[[ Given entries, beginning ]]

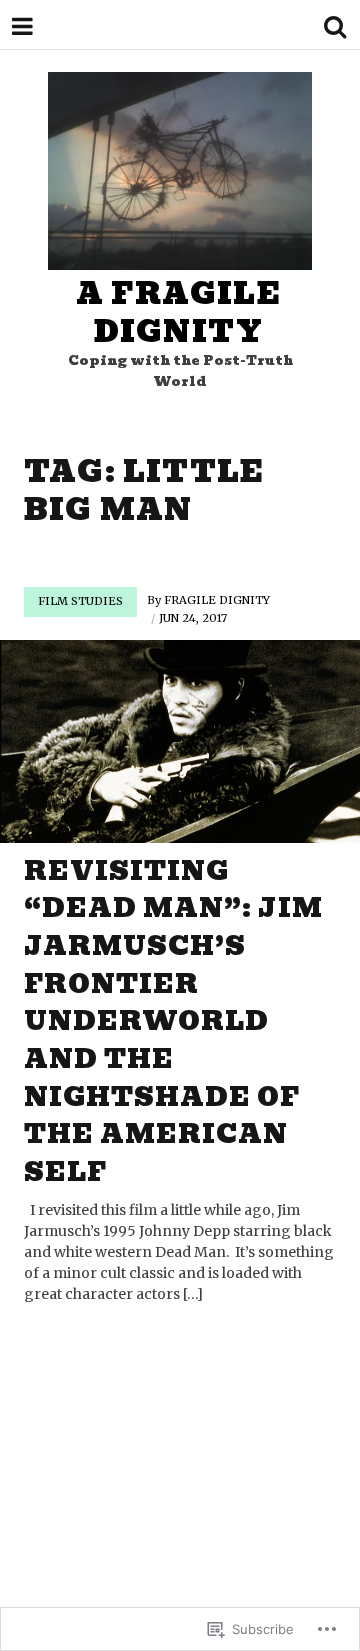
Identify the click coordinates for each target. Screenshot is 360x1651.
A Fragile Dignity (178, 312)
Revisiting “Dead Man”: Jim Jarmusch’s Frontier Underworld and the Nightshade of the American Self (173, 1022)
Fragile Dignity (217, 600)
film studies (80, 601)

[[ Given entries, end ]]

- [Task item] Your answer must be an exact copy of the records, free of images.

- [Result of the task]
Identify the click coordinates for each target. Screenshot is 360x1651.
A Fragile Dignity (178, 312)
Revisiting “Dead Man”: Jim Jarmusch’s Frontier Underworld and the Nightshade of the American Self (173, 1022)
Fragile Dignity (217, 600)
film studies (80, 601)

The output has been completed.